Saved data entries:
****

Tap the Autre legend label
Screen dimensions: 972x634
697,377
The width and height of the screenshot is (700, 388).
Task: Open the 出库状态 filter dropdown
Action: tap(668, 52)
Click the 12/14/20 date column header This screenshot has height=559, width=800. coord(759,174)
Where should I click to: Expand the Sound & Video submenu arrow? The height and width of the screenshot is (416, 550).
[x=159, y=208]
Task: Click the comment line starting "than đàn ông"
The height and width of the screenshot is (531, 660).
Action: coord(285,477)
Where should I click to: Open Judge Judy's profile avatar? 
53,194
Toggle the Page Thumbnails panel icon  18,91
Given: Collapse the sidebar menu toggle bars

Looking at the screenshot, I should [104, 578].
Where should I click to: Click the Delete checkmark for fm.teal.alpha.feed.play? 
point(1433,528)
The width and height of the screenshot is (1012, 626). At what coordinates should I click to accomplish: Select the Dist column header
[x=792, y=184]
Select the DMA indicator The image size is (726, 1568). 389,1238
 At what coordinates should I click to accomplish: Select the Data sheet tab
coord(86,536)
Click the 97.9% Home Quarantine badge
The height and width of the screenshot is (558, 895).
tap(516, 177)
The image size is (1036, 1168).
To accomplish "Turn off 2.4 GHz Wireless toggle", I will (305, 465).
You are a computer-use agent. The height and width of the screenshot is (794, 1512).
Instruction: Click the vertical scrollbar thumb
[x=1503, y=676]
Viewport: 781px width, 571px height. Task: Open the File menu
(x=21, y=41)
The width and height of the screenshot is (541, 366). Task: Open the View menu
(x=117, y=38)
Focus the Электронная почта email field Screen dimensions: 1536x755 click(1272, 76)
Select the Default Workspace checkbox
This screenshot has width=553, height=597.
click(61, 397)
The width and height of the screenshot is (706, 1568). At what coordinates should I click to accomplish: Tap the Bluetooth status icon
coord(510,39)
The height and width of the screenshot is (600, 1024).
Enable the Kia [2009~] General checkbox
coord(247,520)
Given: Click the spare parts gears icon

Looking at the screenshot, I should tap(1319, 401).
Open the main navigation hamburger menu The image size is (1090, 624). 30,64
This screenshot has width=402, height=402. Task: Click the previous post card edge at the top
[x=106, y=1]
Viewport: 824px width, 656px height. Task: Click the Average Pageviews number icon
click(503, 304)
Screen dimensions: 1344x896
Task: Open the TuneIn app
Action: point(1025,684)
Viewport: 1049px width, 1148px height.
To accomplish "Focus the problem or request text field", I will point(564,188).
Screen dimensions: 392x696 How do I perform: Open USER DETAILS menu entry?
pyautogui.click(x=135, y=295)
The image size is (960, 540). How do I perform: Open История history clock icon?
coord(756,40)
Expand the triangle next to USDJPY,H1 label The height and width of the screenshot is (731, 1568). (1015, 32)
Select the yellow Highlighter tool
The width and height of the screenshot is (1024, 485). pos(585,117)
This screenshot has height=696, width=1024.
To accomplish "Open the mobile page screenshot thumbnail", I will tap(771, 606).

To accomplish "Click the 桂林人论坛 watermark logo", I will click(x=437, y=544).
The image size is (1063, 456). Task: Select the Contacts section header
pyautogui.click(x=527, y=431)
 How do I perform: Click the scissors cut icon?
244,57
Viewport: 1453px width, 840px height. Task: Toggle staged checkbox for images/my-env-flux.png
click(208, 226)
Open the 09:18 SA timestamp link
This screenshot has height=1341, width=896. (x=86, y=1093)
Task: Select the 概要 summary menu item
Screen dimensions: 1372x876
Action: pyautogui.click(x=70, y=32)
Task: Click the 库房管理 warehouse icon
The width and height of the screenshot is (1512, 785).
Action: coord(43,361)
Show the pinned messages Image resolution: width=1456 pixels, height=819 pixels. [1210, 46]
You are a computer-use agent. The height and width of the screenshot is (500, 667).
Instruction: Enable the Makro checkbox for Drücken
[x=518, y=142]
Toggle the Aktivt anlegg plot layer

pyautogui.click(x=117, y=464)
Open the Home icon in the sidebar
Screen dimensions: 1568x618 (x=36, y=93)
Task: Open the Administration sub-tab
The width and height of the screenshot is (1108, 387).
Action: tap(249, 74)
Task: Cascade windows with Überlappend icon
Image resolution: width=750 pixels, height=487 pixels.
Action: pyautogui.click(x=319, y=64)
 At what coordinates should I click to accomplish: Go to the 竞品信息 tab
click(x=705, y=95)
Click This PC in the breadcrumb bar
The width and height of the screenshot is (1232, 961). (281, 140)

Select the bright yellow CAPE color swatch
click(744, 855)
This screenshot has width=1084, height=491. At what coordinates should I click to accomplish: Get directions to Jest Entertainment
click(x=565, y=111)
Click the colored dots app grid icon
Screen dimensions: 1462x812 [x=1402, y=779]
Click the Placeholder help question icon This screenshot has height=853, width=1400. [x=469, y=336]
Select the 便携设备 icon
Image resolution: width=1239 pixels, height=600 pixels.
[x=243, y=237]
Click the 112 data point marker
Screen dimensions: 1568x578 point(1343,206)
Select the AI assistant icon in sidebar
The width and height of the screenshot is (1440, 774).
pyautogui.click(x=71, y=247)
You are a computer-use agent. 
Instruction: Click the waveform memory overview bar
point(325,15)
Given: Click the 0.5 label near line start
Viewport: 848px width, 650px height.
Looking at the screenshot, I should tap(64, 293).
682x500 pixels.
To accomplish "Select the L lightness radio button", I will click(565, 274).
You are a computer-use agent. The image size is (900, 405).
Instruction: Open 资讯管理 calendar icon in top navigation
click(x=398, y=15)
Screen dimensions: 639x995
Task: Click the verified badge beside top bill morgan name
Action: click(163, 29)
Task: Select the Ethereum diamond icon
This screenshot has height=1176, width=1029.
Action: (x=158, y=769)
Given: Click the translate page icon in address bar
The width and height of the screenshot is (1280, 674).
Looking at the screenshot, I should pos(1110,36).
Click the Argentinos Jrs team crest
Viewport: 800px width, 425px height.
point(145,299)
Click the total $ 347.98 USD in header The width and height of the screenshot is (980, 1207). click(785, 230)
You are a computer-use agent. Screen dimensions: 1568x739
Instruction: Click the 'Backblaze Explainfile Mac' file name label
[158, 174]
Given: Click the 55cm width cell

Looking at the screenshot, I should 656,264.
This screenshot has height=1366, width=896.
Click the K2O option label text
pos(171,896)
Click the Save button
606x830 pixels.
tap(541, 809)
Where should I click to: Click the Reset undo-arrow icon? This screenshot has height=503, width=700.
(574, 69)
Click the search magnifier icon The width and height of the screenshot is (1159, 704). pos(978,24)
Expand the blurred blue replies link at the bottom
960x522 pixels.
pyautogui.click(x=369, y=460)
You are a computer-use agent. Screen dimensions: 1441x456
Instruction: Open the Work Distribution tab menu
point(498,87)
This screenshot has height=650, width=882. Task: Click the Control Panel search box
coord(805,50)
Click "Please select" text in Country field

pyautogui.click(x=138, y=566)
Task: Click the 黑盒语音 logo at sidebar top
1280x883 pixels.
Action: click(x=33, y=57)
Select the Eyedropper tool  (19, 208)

****

§ **Required action**:
Only a verbatim transcription of the lines from the one containing "Click the K2O option label text" through the last line of the records counts as the answer.

§ **Reply to the task**:
Click the K2O option label text
pos(171,896)
Click the Save button
606x830 pixels.
tap(541, 809)
Where should I click to: Click the Reset undo-arrow icon? This screenshot has height=503, width=700.
(574, 69)
Click the search magnifier icon The width and height of the screenshot is (1159, 704). pos(978,24)
Expand the blurred blue replies link at the bottom
960x522 pixels.
pyautogui.click(x=369, y=460)
You are a computer-use agent. Screen dimensions: 1441x456
Instruction: Open the Work Distribution tab menu
point(498,87)
This screenshot has height=650, width=882. Task: Click the Control Panel search box
coord(805,50)
Click "Please select" text in Country field

pyautogui.click(x=138, y=566)
Task: Click the 黑盒语音 logo at sidebar top
1280x883 pixels.
Action: click(x=33, y=57)
Select the Eyedropper tool  (19, 208)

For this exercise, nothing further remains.